**Assigned task**
From the entries below, copy out every line with "will" in it.

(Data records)
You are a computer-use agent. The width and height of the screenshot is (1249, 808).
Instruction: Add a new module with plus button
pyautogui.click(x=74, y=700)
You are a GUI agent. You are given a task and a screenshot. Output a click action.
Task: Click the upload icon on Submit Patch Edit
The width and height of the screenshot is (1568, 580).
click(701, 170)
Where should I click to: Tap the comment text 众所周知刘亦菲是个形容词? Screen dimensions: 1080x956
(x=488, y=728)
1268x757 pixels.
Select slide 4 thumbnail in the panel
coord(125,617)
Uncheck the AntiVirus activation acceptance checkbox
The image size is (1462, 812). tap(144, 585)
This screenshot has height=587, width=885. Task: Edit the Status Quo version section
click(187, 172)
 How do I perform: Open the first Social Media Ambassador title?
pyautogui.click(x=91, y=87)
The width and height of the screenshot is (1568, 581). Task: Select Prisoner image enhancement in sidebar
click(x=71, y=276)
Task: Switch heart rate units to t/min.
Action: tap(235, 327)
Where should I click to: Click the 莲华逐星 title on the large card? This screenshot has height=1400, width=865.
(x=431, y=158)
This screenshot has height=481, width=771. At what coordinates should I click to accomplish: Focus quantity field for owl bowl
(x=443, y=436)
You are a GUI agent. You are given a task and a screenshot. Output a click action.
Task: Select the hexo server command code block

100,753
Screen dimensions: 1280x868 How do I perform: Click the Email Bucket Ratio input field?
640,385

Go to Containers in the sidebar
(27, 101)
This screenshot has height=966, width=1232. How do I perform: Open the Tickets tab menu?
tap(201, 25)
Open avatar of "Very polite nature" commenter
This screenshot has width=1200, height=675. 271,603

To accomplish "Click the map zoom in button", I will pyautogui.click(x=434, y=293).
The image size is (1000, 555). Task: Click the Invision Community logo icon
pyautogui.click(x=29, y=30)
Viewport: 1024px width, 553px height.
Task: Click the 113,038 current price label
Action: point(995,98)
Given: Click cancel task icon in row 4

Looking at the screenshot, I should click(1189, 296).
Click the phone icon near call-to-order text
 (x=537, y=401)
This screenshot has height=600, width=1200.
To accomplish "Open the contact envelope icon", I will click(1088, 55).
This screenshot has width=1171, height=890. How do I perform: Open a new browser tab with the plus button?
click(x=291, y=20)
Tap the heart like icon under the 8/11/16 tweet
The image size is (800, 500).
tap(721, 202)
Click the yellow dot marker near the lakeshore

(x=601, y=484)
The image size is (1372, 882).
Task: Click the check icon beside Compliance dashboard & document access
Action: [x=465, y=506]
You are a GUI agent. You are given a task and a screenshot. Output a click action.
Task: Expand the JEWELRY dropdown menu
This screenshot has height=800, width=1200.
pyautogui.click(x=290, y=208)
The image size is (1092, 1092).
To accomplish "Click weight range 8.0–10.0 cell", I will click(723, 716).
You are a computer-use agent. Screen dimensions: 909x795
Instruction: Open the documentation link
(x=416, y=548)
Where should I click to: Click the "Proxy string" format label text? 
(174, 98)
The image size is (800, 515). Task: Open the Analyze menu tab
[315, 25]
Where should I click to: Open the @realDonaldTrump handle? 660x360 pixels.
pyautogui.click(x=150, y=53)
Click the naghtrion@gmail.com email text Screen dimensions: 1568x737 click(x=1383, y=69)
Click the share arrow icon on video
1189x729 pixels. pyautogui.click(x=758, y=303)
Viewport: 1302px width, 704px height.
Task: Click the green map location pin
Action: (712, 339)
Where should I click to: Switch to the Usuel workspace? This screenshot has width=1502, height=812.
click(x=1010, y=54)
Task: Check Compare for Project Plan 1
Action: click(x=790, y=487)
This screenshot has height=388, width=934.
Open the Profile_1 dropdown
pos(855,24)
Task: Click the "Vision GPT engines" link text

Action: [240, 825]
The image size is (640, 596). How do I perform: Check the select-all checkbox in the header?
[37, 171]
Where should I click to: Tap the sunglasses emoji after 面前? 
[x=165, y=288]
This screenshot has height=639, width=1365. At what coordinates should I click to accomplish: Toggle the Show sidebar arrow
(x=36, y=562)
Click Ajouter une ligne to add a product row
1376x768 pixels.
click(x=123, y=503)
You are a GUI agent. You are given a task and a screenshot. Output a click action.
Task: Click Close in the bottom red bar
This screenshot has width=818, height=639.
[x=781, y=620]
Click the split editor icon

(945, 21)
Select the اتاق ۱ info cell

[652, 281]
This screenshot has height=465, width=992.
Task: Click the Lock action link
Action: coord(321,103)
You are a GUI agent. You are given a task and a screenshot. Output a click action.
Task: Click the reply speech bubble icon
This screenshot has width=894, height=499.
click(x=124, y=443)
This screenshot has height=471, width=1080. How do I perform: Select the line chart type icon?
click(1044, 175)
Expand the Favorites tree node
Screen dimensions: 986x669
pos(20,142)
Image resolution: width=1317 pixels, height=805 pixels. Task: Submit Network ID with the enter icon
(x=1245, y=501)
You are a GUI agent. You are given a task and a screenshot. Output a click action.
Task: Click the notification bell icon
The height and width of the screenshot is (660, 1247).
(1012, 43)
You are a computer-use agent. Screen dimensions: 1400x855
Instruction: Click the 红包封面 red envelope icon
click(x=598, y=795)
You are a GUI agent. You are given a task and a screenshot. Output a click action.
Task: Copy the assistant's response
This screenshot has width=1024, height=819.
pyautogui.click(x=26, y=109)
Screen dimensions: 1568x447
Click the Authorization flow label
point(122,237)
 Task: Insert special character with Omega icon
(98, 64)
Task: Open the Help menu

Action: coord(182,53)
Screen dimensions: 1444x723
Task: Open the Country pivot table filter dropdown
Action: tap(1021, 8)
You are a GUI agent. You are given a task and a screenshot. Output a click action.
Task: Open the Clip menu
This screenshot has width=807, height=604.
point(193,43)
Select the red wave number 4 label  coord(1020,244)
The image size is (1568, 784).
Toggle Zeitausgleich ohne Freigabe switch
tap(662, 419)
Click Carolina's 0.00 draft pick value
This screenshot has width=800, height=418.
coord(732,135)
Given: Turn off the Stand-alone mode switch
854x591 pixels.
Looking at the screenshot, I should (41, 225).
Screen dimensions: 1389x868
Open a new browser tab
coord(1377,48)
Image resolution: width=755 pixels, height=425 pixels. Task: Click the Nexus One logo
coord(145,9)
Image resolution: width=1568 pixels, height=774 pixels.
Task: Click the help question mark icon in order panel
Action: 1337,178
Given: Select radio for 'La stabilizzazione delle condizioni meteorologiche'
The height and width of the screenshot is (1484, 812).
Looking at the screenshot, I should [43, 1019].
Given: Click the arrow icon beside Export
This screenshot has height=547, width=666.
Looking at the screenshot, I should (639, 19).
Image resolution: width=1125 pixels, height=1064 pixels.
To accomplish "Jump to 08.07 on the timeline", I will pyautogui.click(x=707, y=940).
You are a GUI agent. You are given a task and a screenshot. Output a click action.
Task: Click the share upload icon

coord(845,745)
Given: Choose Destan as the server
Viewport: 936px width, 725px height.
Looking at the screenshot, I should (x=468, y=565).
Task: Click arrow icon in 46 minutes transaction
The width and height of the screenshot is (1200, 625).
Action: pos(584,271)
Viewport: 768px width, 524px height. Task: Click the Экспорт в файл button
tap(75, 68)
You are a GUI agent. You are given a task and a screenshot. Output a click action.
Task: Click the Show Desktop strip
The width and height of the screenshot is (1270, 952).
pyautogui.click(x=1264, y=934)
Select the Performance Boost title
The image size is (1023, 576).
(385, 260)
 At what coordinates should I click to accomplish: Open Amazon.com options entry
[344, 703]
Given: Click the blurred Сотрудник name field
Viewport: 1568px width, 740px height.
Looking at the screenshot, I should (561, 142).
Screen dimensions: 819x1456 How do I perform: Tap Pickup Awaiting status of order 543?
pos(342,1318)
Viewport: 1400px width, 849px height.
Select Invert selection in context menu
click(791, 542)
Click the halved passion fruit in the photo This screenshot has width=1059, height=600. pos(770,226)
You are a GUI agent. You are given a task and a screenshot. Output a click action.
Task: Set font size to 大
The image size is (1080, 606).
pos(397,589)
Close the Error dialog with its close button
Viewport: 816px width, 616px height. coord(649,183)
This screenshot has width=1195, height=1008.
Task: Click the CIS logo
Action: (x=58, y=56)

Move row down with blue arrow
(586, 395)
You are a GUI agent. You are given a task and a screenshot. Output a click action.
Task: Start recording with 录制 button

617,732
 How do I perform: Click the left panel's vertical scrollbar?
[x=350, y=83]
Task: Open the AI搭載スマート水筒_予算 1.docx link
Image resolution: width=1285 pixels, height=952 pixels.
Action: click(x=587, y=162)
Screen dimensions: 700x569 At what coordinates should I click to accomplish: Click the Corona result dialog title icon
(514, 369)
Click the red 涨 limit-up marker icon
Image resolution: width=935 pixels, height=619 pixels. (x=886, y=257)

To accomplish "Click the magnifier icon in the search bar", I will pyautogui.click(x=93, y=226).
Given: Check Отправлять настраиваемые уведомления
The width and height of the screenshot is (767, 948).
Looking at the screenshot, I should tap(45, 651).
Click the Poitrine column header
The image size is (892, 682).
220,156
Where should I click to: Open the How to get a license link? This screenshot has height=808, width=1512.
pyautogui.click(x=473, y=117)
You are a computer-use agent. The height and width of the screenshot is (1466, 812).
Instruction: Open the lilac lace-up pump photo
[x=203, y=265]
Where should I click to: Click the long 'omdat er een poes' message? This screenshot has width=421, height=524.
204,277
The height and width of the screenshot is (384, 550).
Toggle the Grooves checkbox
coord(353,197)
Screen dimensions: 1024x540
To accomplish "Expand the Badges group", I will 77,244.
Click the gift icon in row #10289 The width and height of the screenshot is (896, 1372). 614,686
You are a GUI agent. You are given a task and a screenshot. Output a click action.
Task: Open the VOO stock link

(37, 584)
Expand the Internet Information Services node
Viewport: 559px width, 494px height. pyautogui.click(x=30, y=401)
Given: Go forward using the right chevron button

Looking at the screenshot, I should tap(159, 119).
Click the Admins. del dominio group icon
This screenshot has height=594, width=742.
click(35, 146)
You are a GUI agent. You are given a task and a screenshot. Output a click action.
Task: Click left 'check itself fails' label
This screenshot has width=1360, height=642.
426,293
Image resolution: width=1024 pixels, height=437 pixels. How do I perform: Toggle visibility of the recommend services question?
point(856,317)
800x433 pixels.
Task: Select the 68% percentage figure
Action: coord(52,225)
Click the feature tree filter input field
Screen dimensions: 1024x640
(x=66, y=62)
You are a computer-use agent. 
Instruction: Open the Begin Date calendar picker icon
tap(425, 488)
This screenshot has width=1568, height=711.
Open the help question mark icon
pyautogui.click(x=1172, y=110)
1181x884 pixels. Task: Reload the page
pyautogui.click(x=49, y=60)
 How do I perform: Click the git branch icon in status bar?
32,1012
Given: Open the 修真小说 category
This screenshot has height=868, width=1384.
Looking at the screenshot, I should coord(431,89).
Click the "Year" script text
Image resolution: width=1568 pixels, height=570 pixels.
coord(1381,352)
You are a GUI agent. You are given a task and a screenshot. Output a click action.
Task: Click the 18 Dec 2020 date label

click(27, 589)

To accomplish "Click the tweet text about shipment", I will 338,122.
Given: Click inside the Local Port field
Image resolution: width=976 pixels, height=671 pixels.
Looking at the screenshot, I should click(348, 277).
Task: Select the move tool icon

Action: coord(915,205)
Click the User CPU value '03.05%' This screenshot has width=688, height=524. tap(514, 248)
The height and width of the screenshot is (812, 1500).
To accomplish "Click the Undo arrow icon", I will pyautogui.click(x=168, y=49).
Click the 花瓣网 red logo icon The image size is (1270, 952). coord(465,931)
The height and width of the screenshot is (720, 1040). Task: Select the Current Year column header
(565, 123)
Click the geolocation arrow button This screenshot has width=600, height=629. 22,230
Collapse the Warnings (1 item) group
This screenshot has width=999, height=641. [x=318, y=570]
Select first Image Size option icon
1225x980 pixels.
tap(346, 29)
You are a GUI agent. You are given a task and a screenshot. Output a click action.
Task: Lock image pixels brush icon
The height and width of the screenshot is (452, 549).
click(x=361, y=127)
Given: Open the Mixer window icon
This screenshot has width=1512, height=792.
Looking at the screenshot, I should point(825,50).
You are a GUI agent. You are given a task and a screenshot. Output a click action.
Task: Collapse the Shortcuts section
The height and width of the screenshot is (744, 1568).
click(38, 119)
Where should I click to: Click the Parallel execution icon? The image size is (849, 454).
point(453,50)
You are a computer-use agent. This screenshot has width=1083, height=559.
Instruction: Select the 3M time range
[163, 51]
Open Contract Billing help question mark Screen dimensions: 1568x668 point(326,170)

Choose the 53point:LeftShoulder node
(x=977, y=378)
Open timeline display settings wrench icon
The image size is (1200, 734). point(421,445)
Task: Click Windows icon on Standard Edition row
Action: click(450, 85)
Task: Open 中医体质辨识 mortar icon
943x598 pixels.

**Answer for this exercise**
To accomplish "Click the map zoom in button", I will pyautogui.click(x=434, y=293).
To accomplish "Open the contact envelope icon", I will click(1088, 55).
To accomplish "Click weight range 8.0–10.0 cell", I will click(723, 716).
To accomplish "Jump to 08.07 on the timeline", I will pyautogui.click(x=707, y=940).
To accomplish "Click the magnifier icon in the search bar", I will pyautogui.click(x=93, y=226).
To accomplish "Expand the Badges group", I will 77,244.
To accomplish "Click the tweet text about shipment", I will 338,122.
To accomplish "Click the Undo arrow icon", I will pyautogui.click(x=168, y=49).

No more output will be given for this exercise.